[Bugfix] Support Kimi-K2.5 models (#6755)

### What this PR does / why we need it? This PR supports the Kimi-K2.5 models on the NPU of bf16 and w4a8 weights. The corresponding PR in the vllm community has been merged: https://github.com/vllm-project/vllm/pull/34501 ### Does this PR introduce _any_ user-facing change? - No. ### How was this patch tested? We test the Kimi-K2.5 weights.

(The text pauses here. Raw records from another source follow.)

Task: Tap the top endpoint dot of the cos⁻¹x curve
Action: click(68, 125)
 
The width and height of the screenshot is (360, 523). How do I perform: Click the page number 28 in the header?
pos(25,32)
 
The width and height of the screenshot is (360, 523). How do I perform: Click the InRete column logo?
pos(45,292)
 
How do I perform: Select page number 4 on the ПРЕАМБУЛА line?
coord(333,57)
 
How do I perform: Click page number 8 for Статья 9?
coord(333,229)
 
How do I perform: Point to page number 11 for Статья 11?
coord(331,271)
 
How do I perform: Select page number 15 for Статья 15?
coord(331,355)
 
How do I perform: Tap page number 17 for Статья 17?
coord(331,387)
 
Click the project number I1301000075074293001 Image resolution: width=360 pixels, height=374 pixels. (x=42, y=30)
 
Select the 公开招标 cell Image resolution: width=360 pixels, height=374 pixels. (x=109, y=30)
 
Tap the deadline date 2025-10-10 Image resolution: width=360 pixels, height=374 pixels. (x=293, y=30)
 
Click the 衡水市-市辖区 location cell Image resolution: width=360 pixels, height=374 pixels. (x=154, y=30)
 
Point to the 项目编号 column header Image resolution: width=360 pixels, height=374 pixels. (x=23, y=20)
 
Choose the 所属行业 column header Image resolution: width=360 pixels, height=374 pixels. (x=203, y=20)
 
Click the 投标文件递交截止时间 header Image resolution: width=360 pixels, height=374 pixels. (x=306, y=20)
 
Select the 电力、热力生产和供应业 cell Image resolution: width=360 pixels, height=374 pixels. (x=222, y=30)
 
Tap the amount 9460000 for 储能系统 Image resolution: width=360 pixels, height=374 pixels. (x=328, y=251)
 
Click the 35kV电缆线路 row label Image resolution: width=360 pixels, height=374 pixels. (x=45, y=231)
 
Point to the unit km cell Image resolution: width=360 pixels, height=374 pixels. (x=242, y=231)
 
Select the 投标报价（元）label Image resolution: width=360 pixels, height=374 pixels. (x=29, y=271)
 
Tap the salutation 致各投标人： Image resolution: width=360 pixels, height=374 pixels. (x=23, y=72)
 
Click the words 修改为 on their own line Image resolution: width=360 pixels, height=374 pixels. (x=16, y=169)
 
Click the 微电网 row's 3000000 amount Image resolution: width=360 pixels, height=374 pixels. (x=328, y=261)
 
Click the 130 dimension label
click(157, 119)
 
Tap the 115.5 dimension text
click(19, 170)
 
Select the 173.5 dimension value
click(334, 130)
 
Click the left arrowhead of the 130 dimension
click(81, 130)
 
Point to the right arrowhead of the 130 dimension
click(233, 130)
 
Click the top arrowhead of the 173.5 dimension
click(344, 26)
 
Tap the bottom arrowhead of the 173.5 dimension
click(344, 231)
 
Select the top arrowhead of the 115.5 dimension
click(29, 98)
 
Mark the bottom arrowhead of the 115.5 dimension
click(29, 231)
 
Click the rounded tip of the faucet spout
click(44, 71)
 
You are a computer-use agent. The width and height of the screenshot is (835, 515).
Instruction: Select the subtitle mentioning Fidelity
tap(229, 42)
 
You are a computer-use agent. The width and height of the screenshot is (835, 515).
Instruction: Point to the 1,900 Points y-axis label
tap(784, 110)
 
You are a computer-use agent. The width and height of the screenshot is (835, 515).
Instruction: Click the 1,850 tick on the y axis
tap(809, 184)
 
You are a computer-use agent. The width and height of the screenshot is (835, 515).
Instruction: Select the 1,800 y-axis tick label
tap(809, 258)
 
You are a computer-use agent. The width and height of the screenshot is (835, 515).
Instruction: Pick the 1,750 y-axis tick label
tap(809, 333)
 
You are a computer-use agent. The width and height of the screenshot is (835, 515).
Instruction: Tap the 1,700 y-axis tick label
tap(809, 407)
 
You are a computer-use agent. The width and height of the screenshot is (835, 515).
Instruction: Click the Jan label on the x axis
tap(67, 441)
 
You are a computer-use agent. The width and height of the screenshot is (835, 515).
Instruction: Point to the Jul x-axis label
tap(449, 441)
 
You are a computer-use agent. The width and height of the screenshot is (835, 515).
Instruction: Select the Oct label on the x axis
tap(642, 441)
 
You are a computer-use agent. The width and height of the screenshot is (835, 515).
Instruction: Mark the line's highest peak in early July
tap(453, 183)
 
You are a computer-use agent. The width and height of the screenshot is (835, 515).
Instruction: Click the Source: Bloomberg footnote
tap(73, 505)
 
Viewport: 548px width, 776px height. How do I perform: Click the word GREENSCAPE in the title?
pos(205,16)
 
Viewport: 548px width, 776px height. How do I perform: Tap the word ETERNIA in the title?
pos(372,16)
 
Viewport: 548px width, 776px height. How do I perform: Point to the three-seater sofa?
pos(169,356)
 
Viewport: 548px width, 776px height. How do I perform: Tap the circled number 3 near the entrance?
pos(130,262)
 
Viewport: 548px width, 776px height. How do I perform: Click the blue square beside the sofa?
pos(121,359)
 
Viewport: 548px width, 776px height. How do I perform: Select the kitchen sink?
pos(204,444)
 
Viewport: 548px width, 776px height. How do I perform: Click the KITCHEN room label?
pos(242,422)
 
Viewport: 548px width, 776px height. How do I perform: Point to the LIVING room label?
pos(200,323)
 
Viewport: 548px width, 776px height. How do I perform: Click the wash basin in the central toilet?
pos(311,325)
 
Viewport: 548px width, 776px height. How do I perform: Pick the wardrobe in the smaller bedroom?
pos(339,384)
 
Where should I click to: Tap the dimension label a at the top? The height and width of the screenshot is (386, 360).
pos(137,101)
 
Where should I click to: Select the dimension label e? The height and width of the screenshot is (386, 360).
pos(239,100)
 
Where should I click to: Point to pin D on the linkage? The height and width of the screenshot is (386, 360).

The weights path: https://modelscope.cn/models/Eco-Tech/Kimi-K2.5-W4A8 Successfully ran on 910B NPU using vllm-ascend by the w4a8 weights. - vLLM version: v0.15.0 - vLLM main: 9562912cea --------- Signed-off-by: LoganJane <LoganJane73@hotmail.com>
2026-02-25 14:51:46 +08:00
parent 4efd362bac
commit ed051737e9
3 changed files with 79 additions and 2 deletions
--- a/vllm_ascend/quantization/modelslim_config.py
+++ b/vllm_ascend/quantization/modelslim_config.py
@@ -54,6 +54,10 @@ QUANT_MODEL_PREFIX_MAPPINGS: dict[str, dict[str, str]] = {
        "language_model.lm_head.": "lm_head.",
        "language_model.model.": "model.language_model.",
    },
+    "kimi_k25": {
+        "mm_projector.linear_1": "mm_projector.proj.0",
+        "mm_projector.linear_2": "mm_projector.proj.2",
+    },
 }

 # key: model_type
@@ -393,8 +397,9 @@ class AscendModelSlimConfig(QuantizationConfig):
        else:
            from vllm.model_executor.layers.attention import Attention

-        if prefix.startswith("language_model"):
-            prefix = prefix.split(".", 1)[-1]
+        if model_type != "kimi_k2":
+            if prefix.startswith("language_model"):
+                prefix = prefix.split(".", 1)[-1]
        if isinstance(layer, LinearBase):
            if self.is_layer_skipped_ascend(prefix, self.packed_modules_mapping):
                # Delayed import to avoid circular import